Männersache Frauenwahlrecht

Die Habsburgermonarchie kannte das Frauenwahlrecht in eingeschränkter Form bereits. Allerdings galt es nur für besitzende Frauen, die auch Steuern zahlten. Die (wirtschaftliche) Idee dahinter: Frauen, die verwitwet waren und einen Betrieb führten, konnten so ihre Standesvertretung wählen. Als das Kurienwahlrecht abgeschafft wurde, verloren die Frauen das Stimmrecht wieder.

Noch vor dem Zerfall der Monarchie stand die Forderung nach einem Wahlrecht ohne Unterschied des Geschlechts im sozialdemokratischen Parteiprogramm. Adelheid Popp, die Anführerin der Sozialdemokratinnen, setzte sich auf Demonstrationen, in Zeitungsartikeln und Reden leidenschaftlich für das Frauenwahlrecht ein.

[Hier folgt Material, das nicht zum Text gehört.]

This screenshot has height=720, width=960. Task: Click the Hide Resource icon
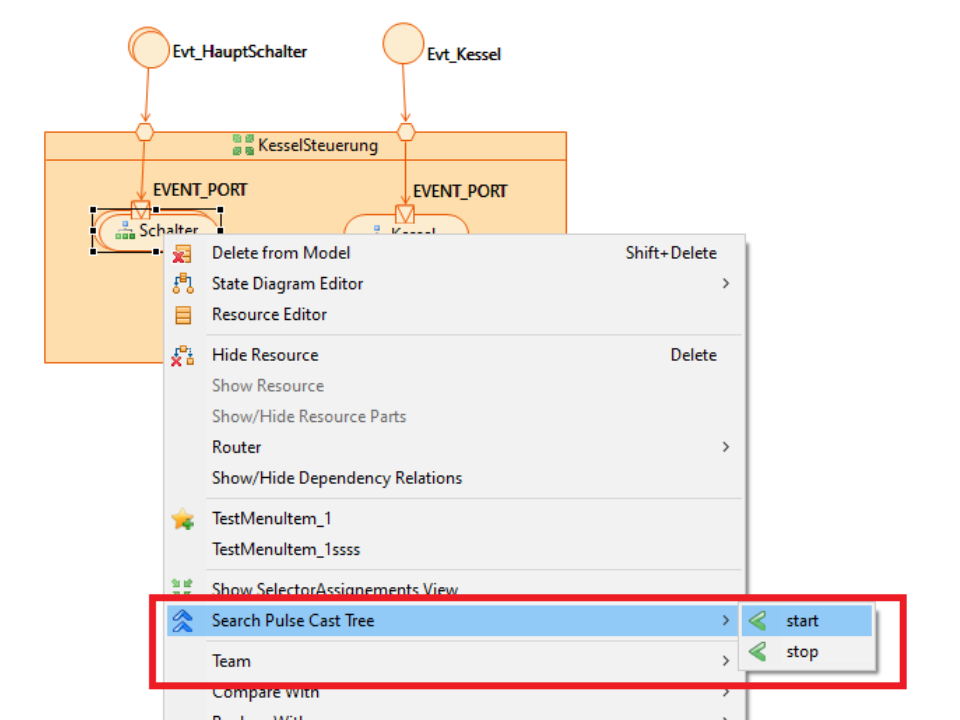click(x=182, y=355)
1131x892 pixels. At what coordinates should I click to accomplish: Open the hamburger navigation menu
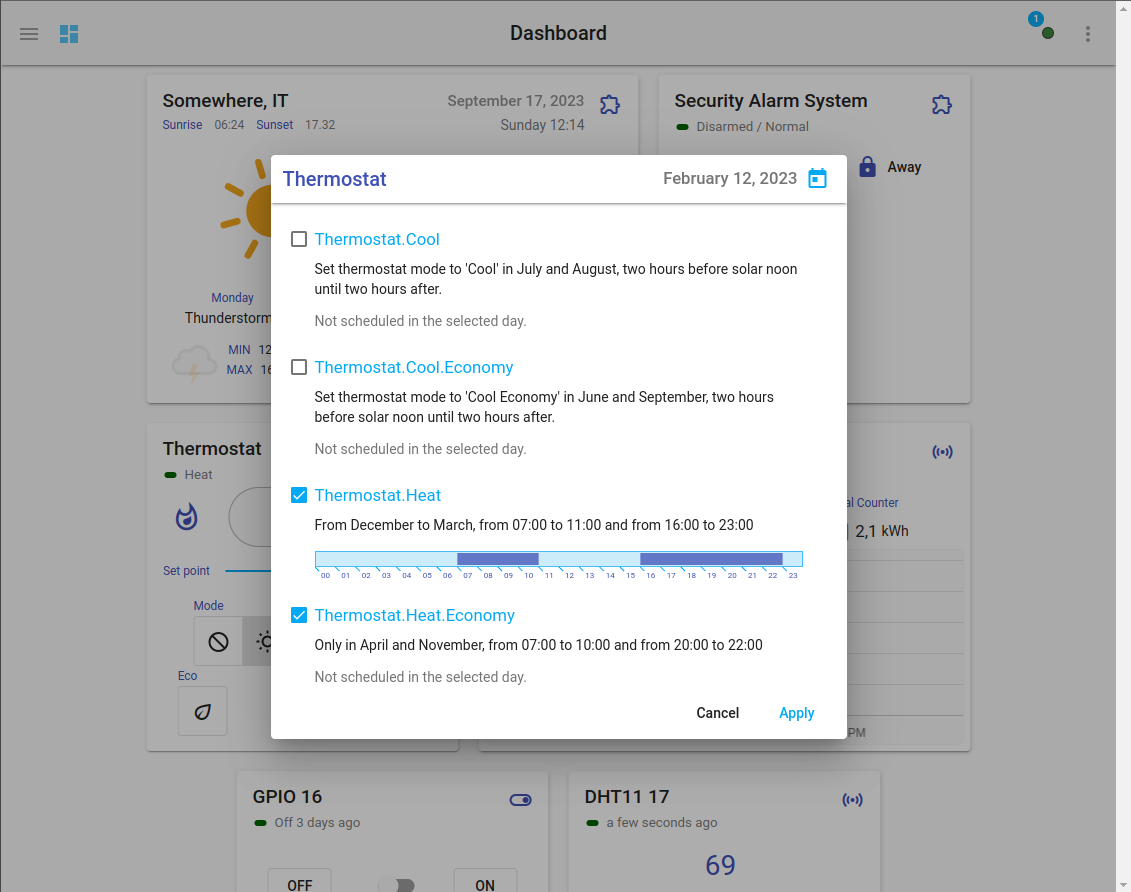29,34
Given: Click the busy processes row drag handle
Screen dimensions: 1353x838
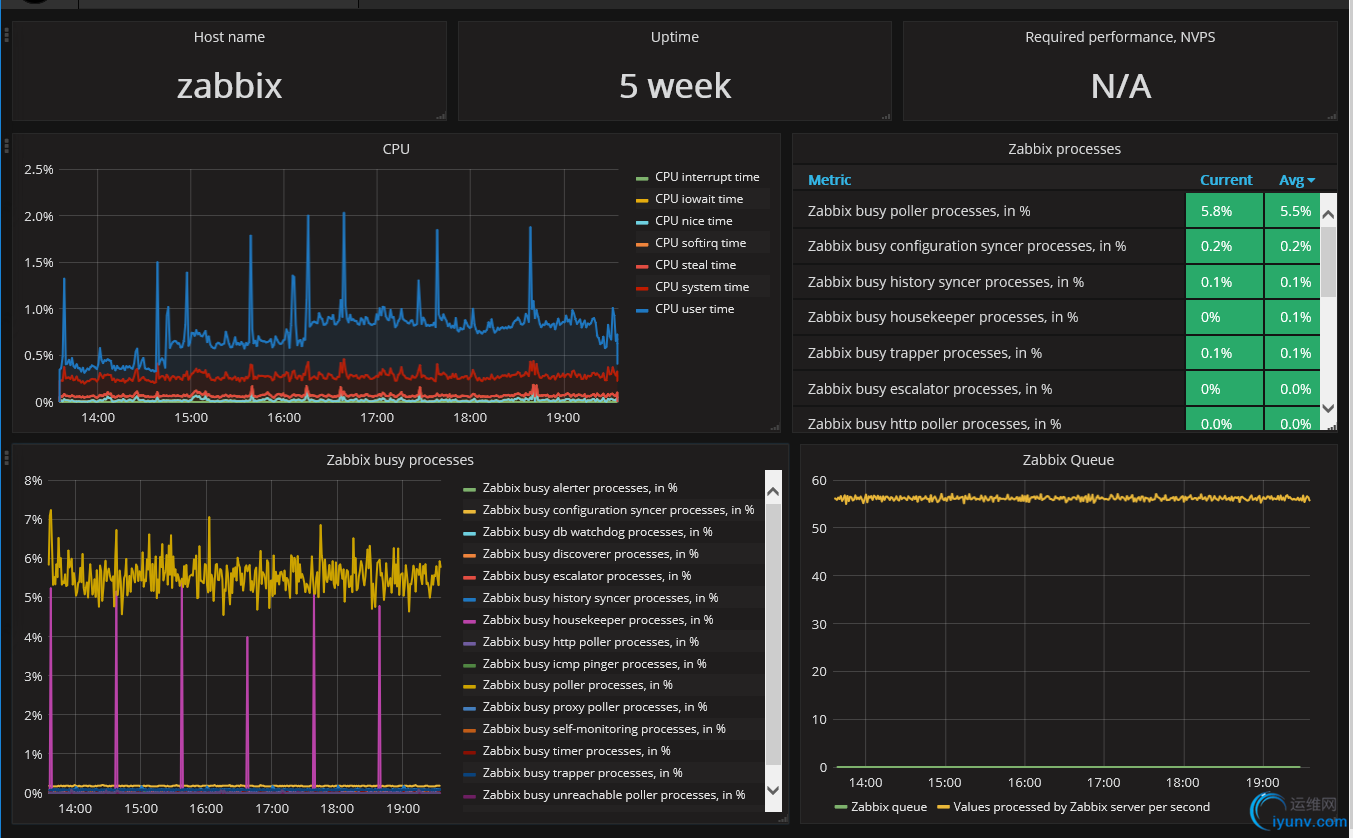Looking at the screenshot, I should 6,458.
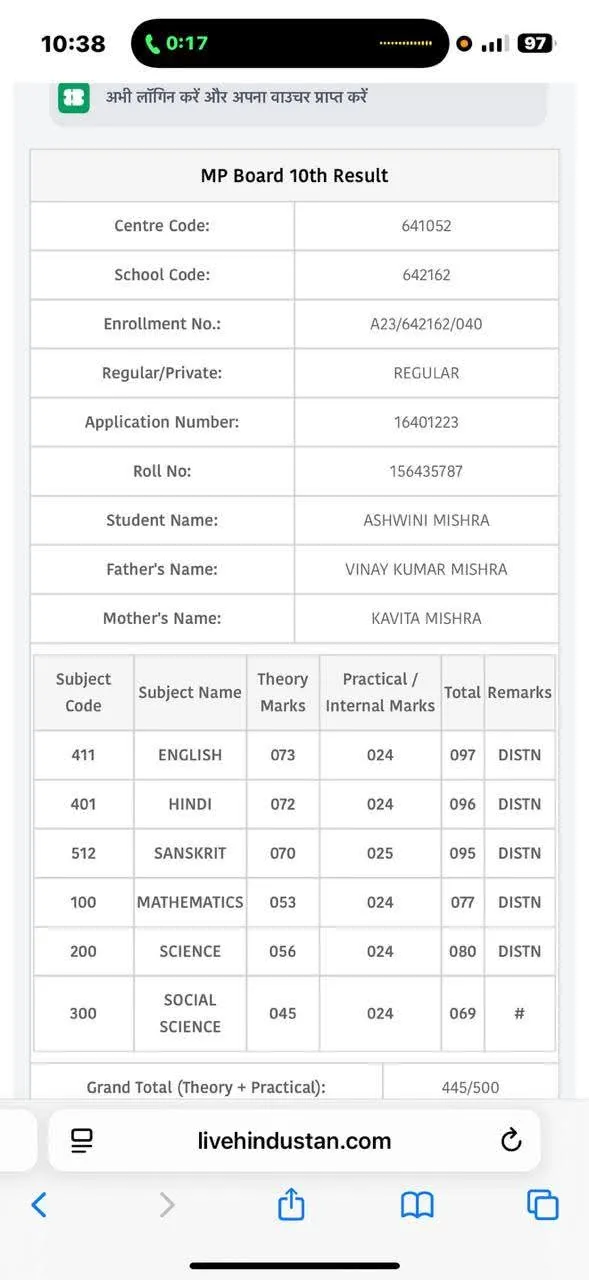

Trotzdem: Das Frauenwahlrecht musste nach Meinung der Parteigenossen warten, bis die Männer 1907 ihr Wahlrecht erhalten hatten. Den Frauen wurde damals wie heute vermittelt: zuerst gehen wir die wirklich wichtigen Dinge an, dann kümmern wir uns schon um eure Sache. Kriege, Wirtschaftskrisen oder tagesaktuelle Staatsangelegenheiten: Politik war und ist in den Köpfen vieler Männersache.

Neue Klientel

Um neue Stimmen für die Parteien zu bekommen, musste das neue Zielpublikum Frau im Wahlkampf umworben werden.

Die christlich-soziale Partei war immer für das Familienwahlrecht eingetreten. Der Familienvater sollte dabei die gesamte Familie vertreten und für sie stimmen. Konservative befürchteten, dass die Frauen ihrer Wählergruppe traditionell politisch desinteressiert wären und gar nicht zu Wahl gehen würden. Die Sozialdemokraten hingegen "politisierten" ihre Klientel und erhofften sich, mit Frauenthemen zu überzeugen.

Wie Frauen wählten

Im Dezember 1918 wurde die Wahlordnung beschlossen, am 16. Februar 1919 wählten Frauen erstmals den Nationalrat. Die Sozialdemokraten gewannen vor den Christlich-Sozialen und acht Frauen zogen ins Parlament ein: sieben Sozialdemokratinnen - unter ihnen Adelheid Popp und Gabriele Proft - und die christlich-soziale Hildegard Burjan. Für die Parteienlandschaft brachten die Frauenstimmen keine besonderen Veränderungen.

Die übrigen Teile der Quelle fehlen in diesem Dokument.